セクト主義は論外。しかし、選挙協力も効果は限定的。こんなところに追い詰められた。
我々は、もはや、江田三郎先生の遺訓を一つ一つ現代にあわせてやっていくしかない。
憲法問題を例にとろう。左だからいけないのではない。ところが共産党は「護憲」を掲げながら、その枠内で最大限右へよろうとしている。
「海外で戦争をする国にさせない」というポスターはその最適な例である。
このポスターがでる二年前、実は私は、有事立法問題で、共産党系のメディアから取材を受け、そのコメントが載ったことがある。
そのとき、「この有事立法はアメリカの戦争に日本を参加させるものです、こんなものに住民を参加させることは公務員としていたたまれない」とまあ、自分としては普通の答えをしたところ、記者氏は「そうですね。まだ、日本が攻められた場合なら、地域を愛する公務員であるあなたは、先頭にたって戦いますよね?」といわれた。私は唖然とした。
現代の戦争は、日本のような高度文明・人口稠密地域では、一発でも急所にテロ攻撃でもされたら、お手上げである。携帯電話もつながらない。
そして、もちろん、サービス業も製造業も行政も全面停止である。
核兵器なら、東京に1Mトン爆弾一発落とせば、日本は戦争を続ける意味はない。「攻められても」「戦えない」のだ。
「攻められないようにする」しか、方法はない。これが冷厳な軍事的常識である。私は自衛隊をすぐになくせとは言わないが(典型的な着上陸攻撃、航空攻撃などに対して、思いとどまらせる効果はあるかもしれないが、逆に対日で着上陸攻撃、航空攻撃を行える能力があるのは世界でもアメリカくらいだろう。中国も北朝鮮もその能力はない。北朝鮮なら海を渡っている途中で飢え死にするのが落ちだろう。)、結論的には、非暴力的手段でしか、結局市民の命は守れないのである。そのことをはっきりいえないのが、日本共産党の呆れた実態である。

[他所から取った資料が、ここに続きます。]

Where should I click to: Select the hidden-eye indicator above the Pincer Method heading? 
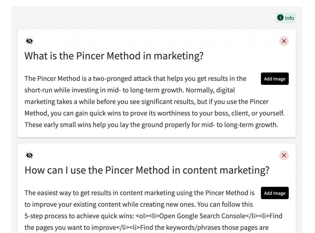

海外派兵に反対な人は多いだろうという意識で多数派工作をするつもりなのだろう。
しかし、そのような多数派は実は脆いものだ。今は、むしろゆっくり、ラジカルかつしかし現実的な護憲派(外交でしか究極的には国民を「保護」できない)を増やしていくほうが良い。むろん、海外で戦争ができることになることへの反対と車の両輪だ。しかし、向こうは国民の「不安」に付け込んで、改憲をして、さらに侵略的派兵もできるようにしようと狙っているのだ。
日本防衛のための改憲やむなし、と思わせたらいけない。結局一挙に持っていかれかねない。向こうはかしこい。「純粋な日本防衛」のための改憲をまずやって、それから改憲手続きを緩和。そして次は集団的な自衛権を行使できるようにするという二段階を踏んでくるかもしれない。

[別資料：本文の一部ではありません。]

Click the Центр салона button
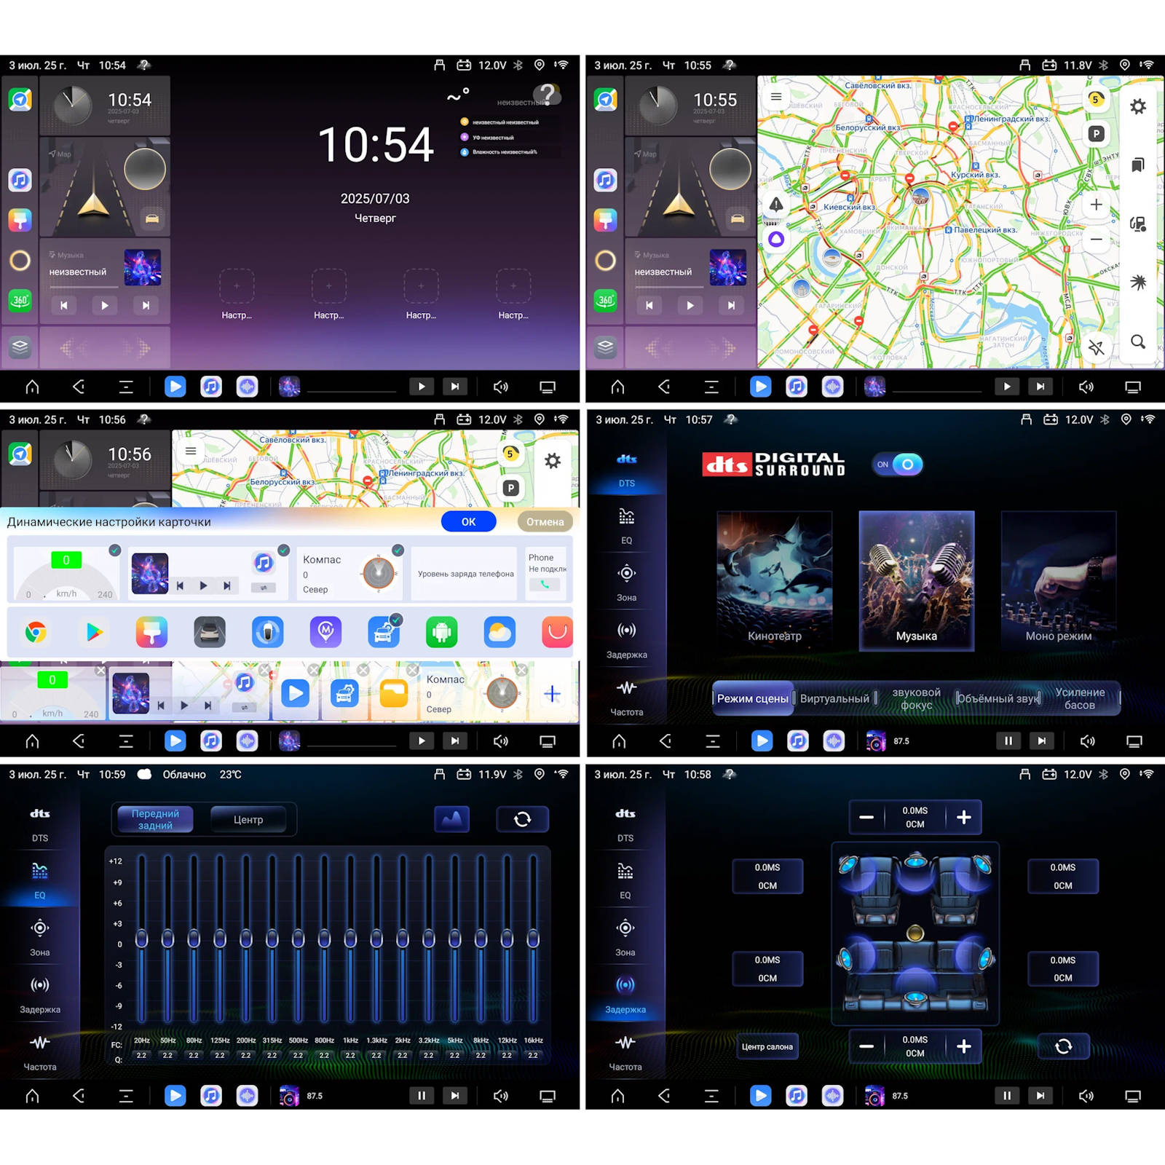Image resolution: width=1165 pixels, height=1165 pixels. 767,1046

だから、その「不安」には正面から答えねばなるまい。党の方針として「海外で戦争をする国にさせない」では温い。「戦争をする国にさせない」で単純で分りやすい。大衆運動の場でどう考えるかは押し付けは出来ない。
しかし、やはり地道に原則的護憲派を増やすしかないだろう。自衛隊の是非の前に「戦争ができるかどうか」の現実的な議論をしていくことだ。
外交、そして、草の根レベルでの、非暴力による平和への動きを構想し、具体化していかねばならない。分りやすいコンセプトを示し支持を集めていくことだ。
経済も同じである。ラジカルなビジョンこそ、必要である。
人権・環境を守る社会的規制と一方で、適切な中小企業への支援、そして内需拡大策の連動を当面の戦略とする。最大のセーフティネットである地域経済の活性化を図る。そこを起点に、金融も含めて見直していく。
最新のビジネス動向への知識も欠かせない。旧来型の発想ではだめである。
単なる自民批判では駄目だ。市民のパワー、企業のパワー、そして、行政のパワーをうまく組み合わせて公的領域を創出していく新しい日本型社会主義を模索せねばなるまい。
小泉自民党の民営化路線への批判はもちろん必須だ。これは、結局、サービス切捨てと、利権の移動に過ぎないからだ。そんなのは常識だ。しかし、小泉批判に留まらず、民主的制御の元で、地域の経済社会をどう運営していくか。企業にも当然大いに貢献して頂かねば話にならない。そういう方向へ企業を誘導する施策もきめ細かくしなければならない。お金を溜め込んでいる企業に適切な投資をしてもらわねば経済のバランスは保たれない。それが財政再建の道だ。民主的な公共事業と、投資への補助金が私の二本柱の構想である。経済の民主的改革である。
それには、付け焼刃でなく、勉強しないと駄目である。柔軟な発想が求められる。
大い学び、大いに議論しよう。内輪にこもらず、外部人材との交流を進めよう。
マーケティングの考え方を取り入れ、コンセプトをはっきりさせてこそ、勝ち目がある。
共産党が、右傾化しているのは、相手と考え方が違って、自分が傷つくのを恐れている部分もあるのではないか?内部で議論がなく、ぬくぬくとしている仲良しクラブを維持していることと裏腹ではないか?しかしそれでは広がらない。
原則に立ち返り、しかし、周りの親兄弟、友人から説得を始めることだ。
地道な活動が必要だ。そして、学習である。不破さんの下手に歪んだ解説よりも、エンゲルスの原典に当たることをお勧めする。とりあえず「空想から科学へ」がお勧めである。驚くほど現代経済を予言している。それと最新のビジネス動向や国際動向の勉強を組み合わせたらよい。
経済で、平和で、人権で、多様な人材が、運動が各地で多数出る構造を作らねばならない。いろいろあってよいのだ。大いに提言し活動しよう。
そういう人材が得意分野を活かして普段は大いに活躍し、しかし、「いざ鎌倉」となれば、大きな目標へ一致して進む。総理の得意技である、分割統治を封じなければなるまい。そういう構造をつくらねばなるまい。
社会市民連合は、政党ではなく、市民の連合体である。上記の構造を作るため起爆剤となる所存である。
唯一前衛党論で引き回したり、スターリン主義的規約で縛っていることで人材を腐らせてきたのが、旧来左翼の悪弊である。
自民党は良くも悪くも進化している。利権の確保に必死なのだ。だから鵜の目鷹の目で、新しい情報を求め、自己革新する。そして、労働者を分割統治する。左翼は硬直し、冷戦後の大きなチャンスを失った。
今も実は大チャンスなのである。今のうちに基盤を作っていかねばなるまい。
日本型社会主義の実践を、市民の連合体である、私たち社会市民連合は、江田三郎先生の命日である今年の5月22日にスタートした。江田先生の弔い合戦というとオーバーだが、供養のためにも我々は、新しい日本型社会主義を実践して行かねばなるまい。
そのことと、車の両輪で、時間稼ぎとして選挙協力、そして小沢民主を口先だけでも、左へ寄せることがある。それは、社会の変革に熱心がゆえにできることだと私は確信する。しかし、やはり、軸は、基盤の育成である。
来年の江田先生没後30周年までには何らかの形を作ることを目標としたい。